> **To-do item**:
Could you copy out the listing word for word, starting at its first line and stopping after the line that contains "Task: Click on"?

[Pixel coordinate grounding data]
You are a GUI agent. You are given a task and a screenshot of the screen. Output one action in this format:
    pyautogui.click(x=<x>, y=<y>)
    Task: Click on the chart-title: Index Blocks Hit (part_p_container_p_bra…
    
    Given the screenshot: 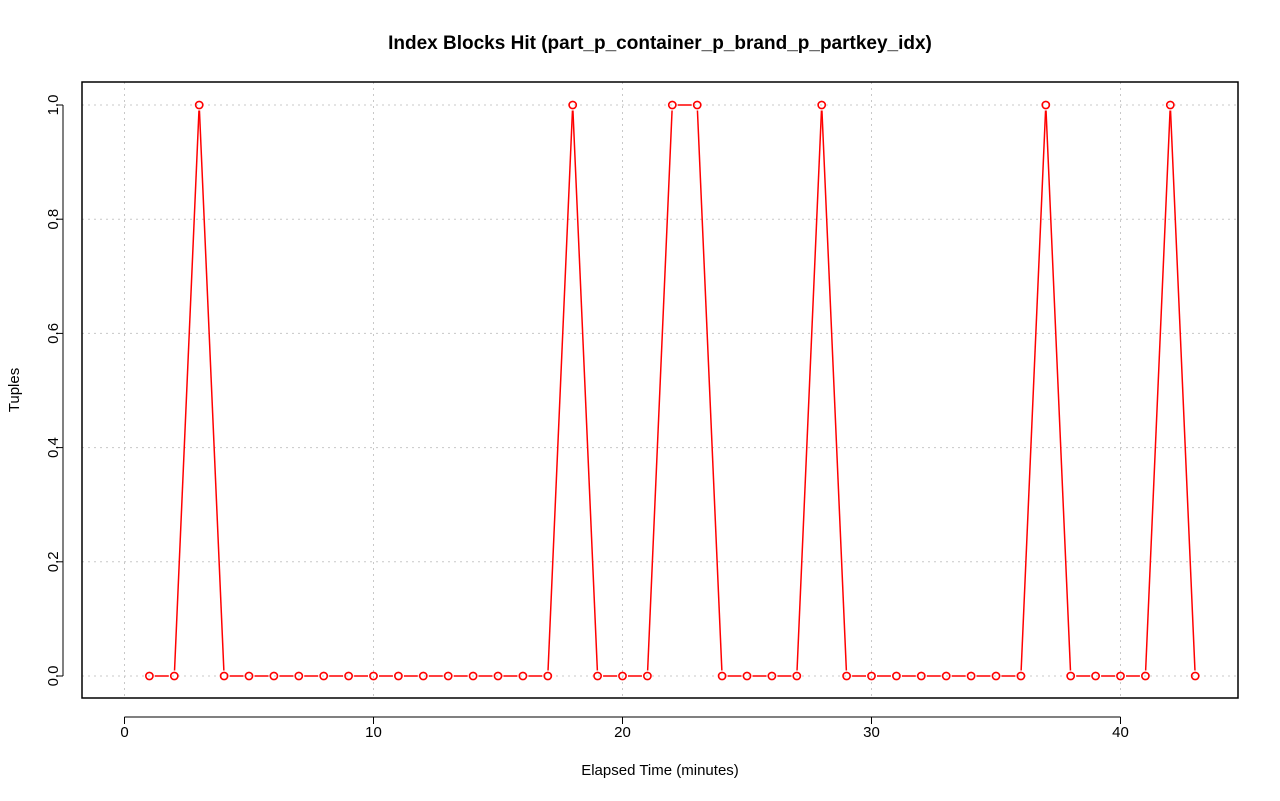 What is the action you would take?
    pyautogui.click(x=660, y=44)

> **Task solution**:
You are a GUI agent. You are given a task and a screenshot of the screen. Output one action in this format:
    pyautogui.click(x=<x>, y=<y>)
    Task: Click on the chart-title: Index Blocks Hit (part_p_container_p_bra…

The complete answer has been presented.